* THE REQUEST
Can you copy the part of the entries that opens with the line containing "This screenshot has width=750, height=450." and closes with the line containing "(x=279, y=175)", both lines included, shifting every number in the answers (the click coordinates and the one viewport size) up by 38 and leaving all other lines as they are?

* GIVEN RECORDS
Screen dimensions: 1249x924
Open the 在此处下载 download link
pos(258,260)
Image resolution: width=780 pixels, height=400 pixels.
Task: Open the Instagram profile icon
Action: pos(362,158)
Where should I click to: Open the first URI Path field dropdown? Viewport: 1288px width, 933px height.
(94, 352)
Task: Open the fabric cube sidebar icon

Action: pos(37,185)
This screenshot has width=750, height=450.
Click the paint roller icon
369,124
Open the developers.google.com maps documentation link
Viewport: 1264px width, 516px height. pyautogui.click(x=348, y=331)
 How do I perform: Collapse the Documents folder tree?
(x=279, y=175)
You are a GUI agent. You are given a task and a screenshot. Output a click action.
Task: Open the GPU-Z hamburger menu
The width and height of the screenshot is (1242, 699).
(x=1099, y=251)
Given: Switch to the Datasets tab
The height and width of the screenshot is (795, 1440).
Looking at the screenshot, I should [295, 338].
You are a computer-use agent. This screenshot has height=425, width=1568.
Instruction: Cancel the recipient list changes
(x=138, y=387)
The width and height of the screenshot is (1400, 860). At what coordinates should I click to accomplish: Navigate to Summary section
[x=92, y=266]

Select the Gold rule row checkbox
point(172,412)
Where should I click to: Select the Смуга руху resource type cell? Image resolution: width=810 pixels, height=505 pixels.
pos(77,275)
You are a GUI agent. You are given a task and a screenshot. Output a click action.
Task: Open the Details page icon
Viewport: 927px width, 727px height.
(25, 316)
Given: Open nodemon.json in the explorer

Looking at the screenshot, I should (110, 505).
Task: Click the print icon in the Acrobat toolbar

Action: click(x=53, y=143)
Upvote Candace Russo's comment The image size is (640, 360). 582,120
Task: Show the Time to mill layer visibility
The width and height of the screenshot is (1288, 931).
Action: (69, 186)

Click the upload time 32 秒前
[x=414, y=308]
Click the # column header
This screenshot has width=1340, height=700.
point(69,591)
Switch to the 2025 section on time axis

* COMPLETE OUTPUT
This screenshot has width=750, height=450.
Click the paint roller icon
407,162
Open the developers.google.com maps documentation link
Viewport: 1302px width, 554px height. pyautogui.click(x=386, y=369)
 How do I perform: Collapse the Documents folder tree?
(x=317, y=213)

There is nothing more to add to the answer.